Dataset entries
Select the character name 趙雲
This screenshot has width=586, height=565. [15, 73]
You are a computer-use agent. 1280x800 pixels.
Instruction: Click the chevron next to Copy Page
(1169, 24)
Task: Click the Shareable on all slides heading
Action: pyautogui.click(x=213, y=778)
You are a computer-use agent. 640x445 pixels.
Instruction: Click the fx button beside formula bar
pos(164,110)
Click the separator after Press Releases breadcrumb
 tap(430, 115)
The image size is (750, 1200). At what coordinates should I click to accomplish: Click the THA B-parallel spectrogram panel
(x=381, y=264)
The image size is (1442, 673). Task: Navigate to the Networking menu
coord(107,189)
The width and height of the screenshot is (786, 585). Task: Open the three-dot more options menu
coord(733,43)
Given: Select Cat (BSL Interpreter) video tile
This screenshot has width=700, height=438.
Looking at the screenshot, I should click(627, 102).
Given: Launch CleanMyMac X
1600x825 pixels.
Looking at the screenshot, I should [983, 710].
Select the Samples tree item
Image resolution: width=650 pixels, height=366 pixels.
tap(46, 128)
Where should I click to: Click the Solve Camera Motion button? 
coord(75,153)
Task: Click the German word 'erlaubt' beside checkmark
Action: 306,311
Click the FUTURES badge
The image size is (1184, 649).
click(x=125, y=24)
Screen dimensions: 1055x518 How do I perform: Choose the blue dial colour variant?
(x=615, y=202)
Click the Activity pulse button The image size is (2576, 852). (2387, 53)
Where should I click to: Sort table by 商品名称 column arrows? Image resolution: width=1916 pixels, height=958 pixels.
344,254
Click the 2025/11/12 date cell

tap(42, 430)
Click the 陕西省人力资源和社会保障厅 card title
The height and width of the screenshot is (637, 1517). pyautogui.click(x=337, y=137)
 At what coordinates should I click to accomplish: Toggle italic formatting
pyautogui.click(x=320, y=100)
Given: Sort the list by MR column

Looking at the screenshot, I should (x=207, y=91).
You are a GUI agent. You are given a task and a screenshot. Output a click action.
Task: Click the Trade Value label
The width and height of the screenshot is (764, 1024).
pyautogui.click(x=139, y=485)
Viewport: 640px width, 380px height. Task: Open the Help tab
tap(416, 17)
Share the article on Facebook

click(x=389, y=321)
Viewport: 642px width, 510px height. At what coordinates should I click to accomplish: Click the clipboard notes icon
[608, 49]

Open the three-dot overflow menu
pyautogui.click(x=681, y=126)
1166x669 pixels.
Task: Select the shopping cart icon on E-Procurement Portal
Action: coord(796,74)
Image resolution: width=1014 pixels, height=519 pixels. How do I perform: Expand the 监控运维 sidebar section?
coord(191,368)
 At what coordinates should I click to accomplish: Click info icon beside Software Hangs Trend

#### [Instructions for the task]
After identifying the lines above that contain "agent", copy each one.

#### [Result below]
You are a computer-use agent. 1280x800 pixels.
You are a computer-use agent. 640x445 pixels.
You are a GUI agent. You are given a task and a screenshot. Output a click action.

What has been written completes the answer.